ITEMS:
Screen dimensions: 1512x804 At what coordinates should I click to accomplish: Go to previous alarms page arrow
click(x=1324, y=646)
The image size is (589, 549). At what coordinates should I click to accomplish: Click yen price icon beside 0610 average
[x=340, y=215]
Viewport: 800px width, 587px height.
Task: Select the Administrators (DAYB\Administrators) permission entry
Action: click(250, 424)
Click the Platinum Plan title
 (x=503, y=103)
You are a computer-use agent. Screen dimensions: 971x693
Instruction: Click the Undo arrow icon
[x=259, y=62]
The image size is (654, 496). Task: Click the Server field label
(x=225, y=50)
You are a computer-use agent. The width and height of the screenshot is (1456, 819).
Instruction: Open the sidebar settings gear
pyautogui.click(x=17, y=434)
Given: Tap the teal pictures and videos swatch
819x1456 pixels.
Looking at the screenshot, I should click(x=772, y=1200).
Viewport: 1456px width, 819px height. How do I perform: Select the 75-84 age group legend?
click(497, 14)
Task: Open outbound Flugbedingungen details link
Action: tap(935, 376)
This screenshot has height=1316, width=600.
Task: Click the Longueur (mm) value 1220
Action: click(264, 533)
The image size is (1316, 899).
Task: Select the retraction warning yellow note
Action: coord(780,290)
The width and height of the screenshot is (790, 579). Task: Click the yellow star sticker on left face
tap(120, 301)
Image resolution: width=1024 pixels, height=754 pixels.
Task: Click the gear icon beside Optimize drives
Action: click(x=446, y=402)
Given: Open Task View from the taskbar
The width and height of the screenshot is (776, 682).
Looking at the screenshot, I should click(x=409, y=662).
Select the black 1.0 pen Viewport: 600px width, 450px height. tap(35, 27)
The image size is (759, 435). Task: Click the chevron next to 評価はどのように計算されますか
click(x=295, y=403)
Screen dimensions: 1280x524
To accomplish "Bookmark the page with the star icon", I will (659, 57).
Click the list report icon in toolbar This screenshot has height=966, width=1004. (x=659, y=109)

WHAT THE TASK REQUIRES: Count the lines in the material above that contain the string "beside", treating uppercase and lowercase as different. Reply with the number only.

SOLUTION FOR THIS PROBLEM: 2